§ **WHAT TO DO**:
Nothing but the lines from the one containing "Instruction: Click the 保存信息 save icon" to the end of the data should be copied, exactly, and the pictures stay out.

§ **RECORDS TO USE**:
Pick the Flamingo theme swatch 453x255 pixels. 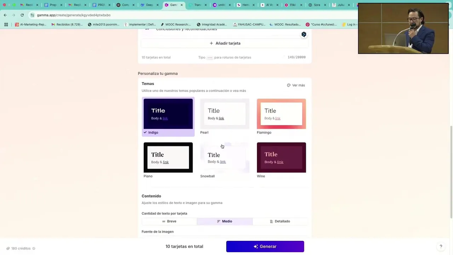click(x=281, y=114)
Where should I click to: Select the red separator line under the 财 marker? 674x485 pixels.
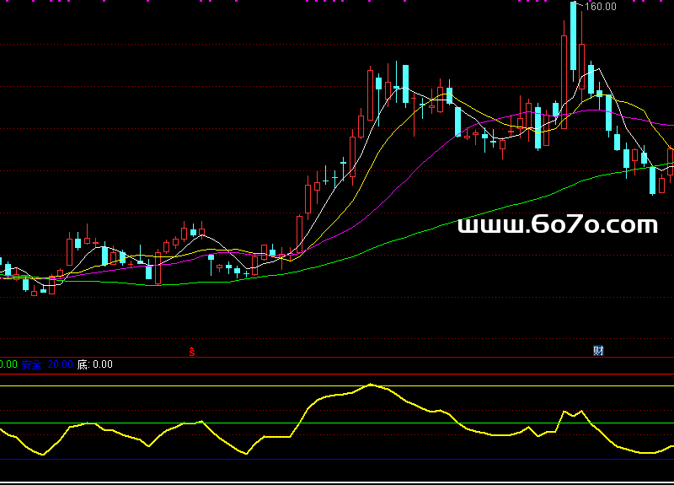598,358
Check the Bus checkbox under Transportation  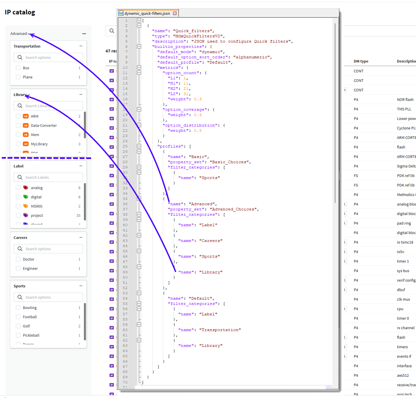18,68
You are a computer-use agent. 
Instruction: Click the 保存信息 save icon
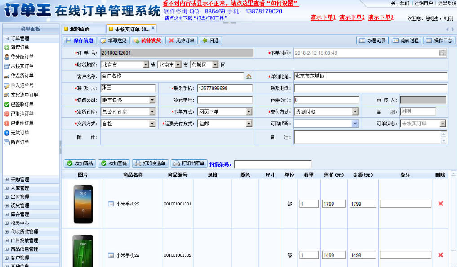pyautogui.click(x=68, y=40)
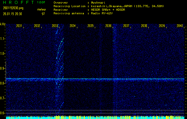The image size is (187, 119).
Task: Click the 2031 time marker
Action: coord(19,26)
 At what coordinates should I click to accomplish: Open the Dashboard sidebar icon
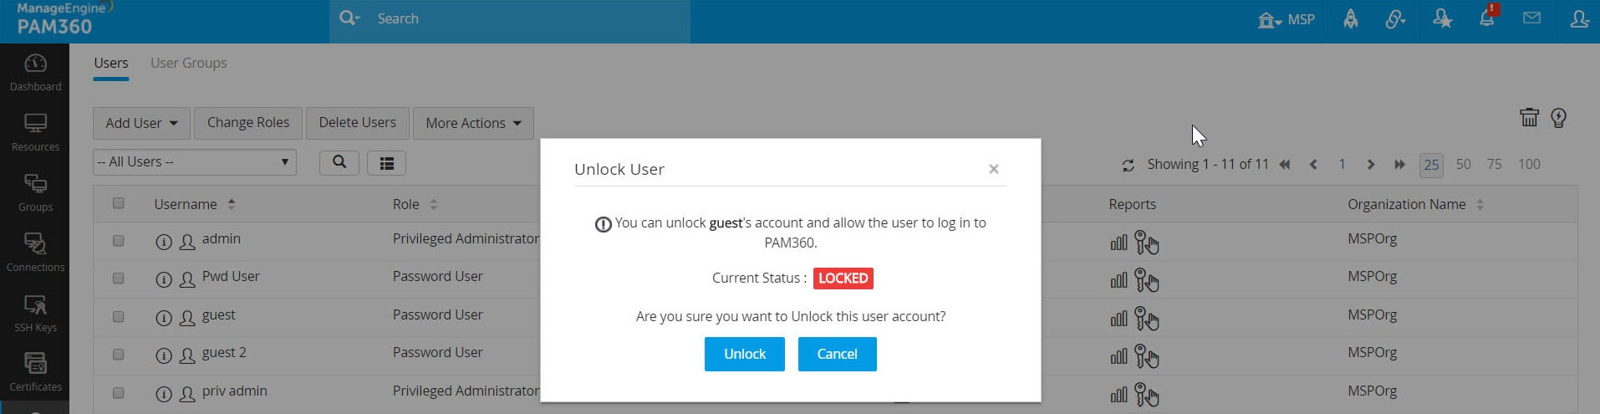35,72
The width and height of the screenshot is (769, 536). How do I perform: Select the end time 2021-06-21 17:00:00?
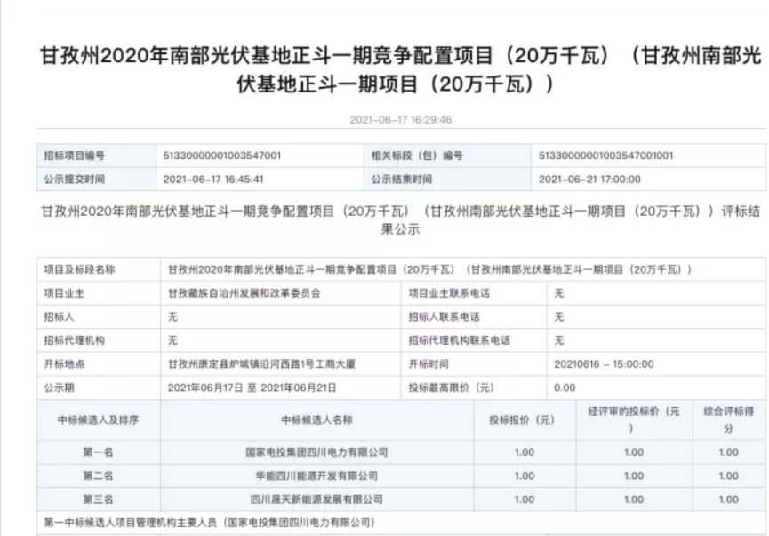tap(589, 179)
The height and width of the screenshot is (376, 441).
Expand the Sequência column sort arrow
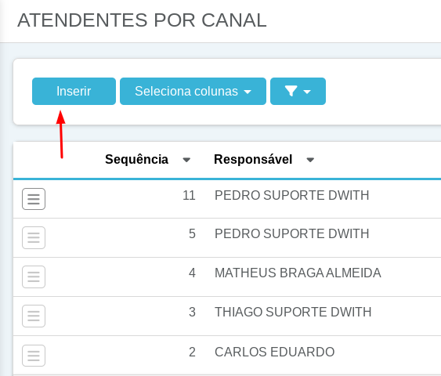coord(186,160)
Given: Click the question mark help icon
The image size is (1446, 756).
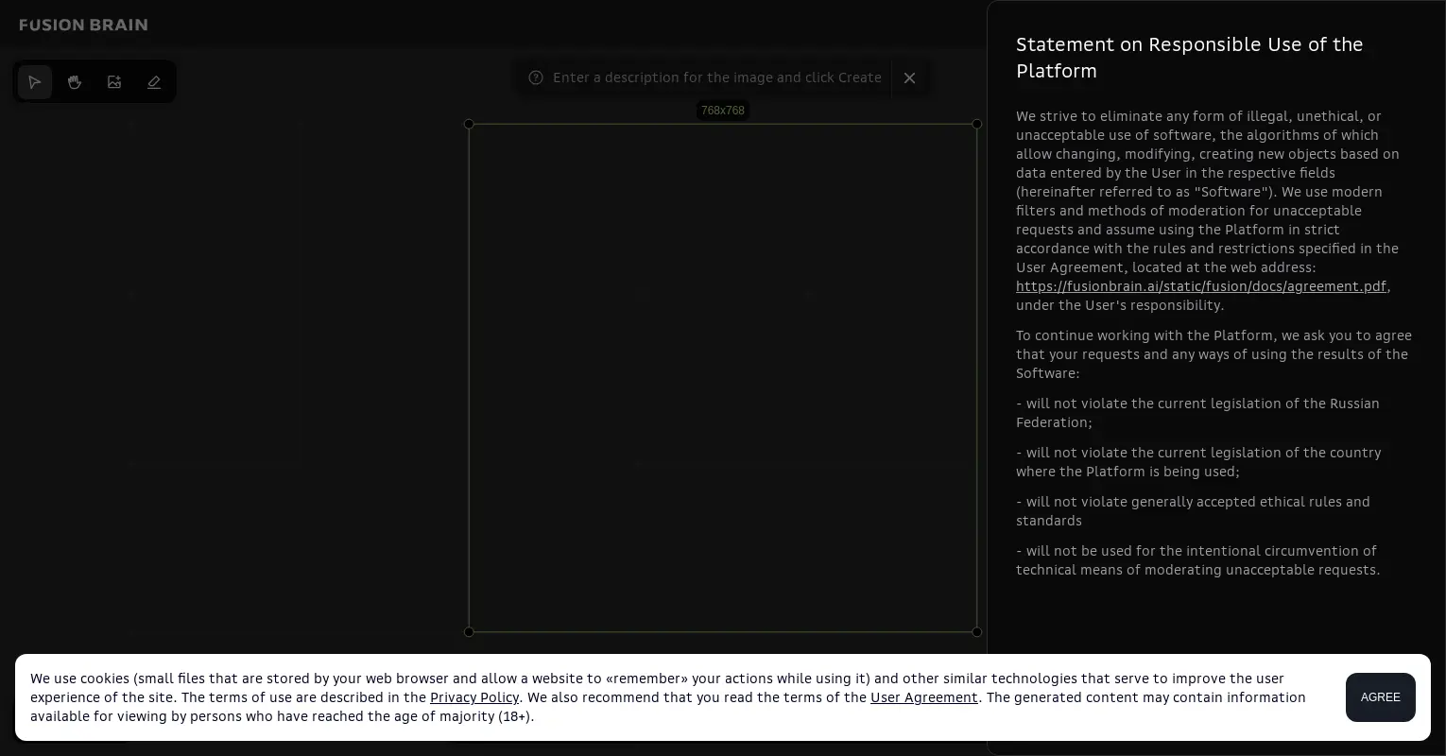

§ **SOLUTION FOR THIS EXERCISE**:
Instruction: Click the 保存信息 save icon
pyautogui.click(x=68, y=40)
The image size is (187, 119).
Task: Click the 2031 time marker
Action: coord(19,26)
 At what coordinates should I click to accomplish: Open the Dashboard sidebar icon
35,72
The width and height of the screenshot is (769, 536). How do I perform: Select the end time 2021-06-21 17:00:00?
tap(589, 179)
The height and width of the screenshot is (376, 441).
Expand the Sequência column sort arrow
coord(186,160)
Given: Click the question mark help icon
The image size is (1446, 756).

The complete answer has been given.